## Text passage
# Red Oak Bear Hunting Need Help!



## sjohn139 (Aug 6, 2003)

After years of trying, I Got my permit. NOW I need a Guide or help w/bear hunting. Hounds, Baiting. Anyone lend a hand. Thanks Steve


----------



## whitedog (May 11, 2003)

its getting late but ill call a bear hunter in red oaks see if he has any room ill post if he has room mite take a few days for me to get a hold of him but ill let u no i will let you know one way or a nother if he can help you he is one of the best


----------



## Luv2hunteup (Mar 22, 2003)

sjohn139

First off welcome to the site. If you look back in the threads under this forum you should be able to find out enough information to get you started out on a do it yourself hunt if you can't find anyone to guide you. Go to the DNR office in the area you are planning to hunt, also check out their website for other useful information.

No matter what have a good time.


----------



## Big Game (Feb 7, 2002)

Welcome sjohn139 You will find lots of helpful info around here. I live in the Red Oak area but will be up in the U.P. more than likely, that is where my tag is for. If you decide to try it by yourself I could possibly show you some spots to set up. Where are you planning to hunt? I live near Wolverine and am just a few miles from the Pigeon River area.


----------



## sjohn139 (Aug 6, 2003)

I don't have any real plans yet. I live south near Ann Arbor, MI. Have family in Houghton Lake. I've been hunting deer for years around the Rosscommon area, and was planning to hunt around there. The problem I have, is that i live 200 miles south. The family and I are going to Hartwick Pines next week for a camping trip and I was planning to get out scouting. I've camp every spring at Pickeral Lake at the Pigeon. Trout Camp! but not for hunting.  who knows


----------



## Big Game (Feb 7, 2002)

If you know the area around Roscommon you may have better luck there. Get out and scout for tracks. Right now They will be around areas where there are berries. Once fall rolls aorund look for apples and acorns. Set up a bait near those areas. Get somebody in the area to refresh your baits if you can't get up there often. Good luck and keep us informed. Do a search on this site for bear bait threads. You may want to check out the few that talk about making blocks or cakes with oats and molasses. I guess they stay together good and from what I hear you won't have to refresh your bait as often. Of course it's ideal to replenish your bait daily. Best of all have fun. That's what it's all about.

## What you will do
Write out the part of the bear hunting thread that begins with the words "After years of" and ends after the words "(May 11, 2003)", keeping every word and mark unchanged.

## Dataset excerpt
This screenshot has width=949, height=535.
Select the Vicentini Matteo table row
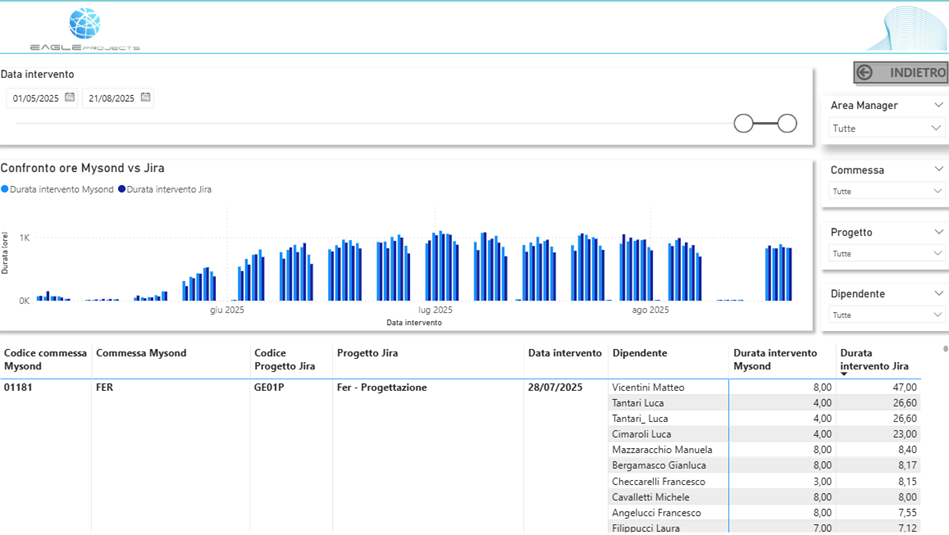click(648, 387)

## Solution to this problem
After years of trying, I Got my permit. NOW I need a Guide or help w/bear hunting. Hounds, Baiting. Anyone lend a hand. Thanks Steve


----------



## whitedog (May 11, 2003)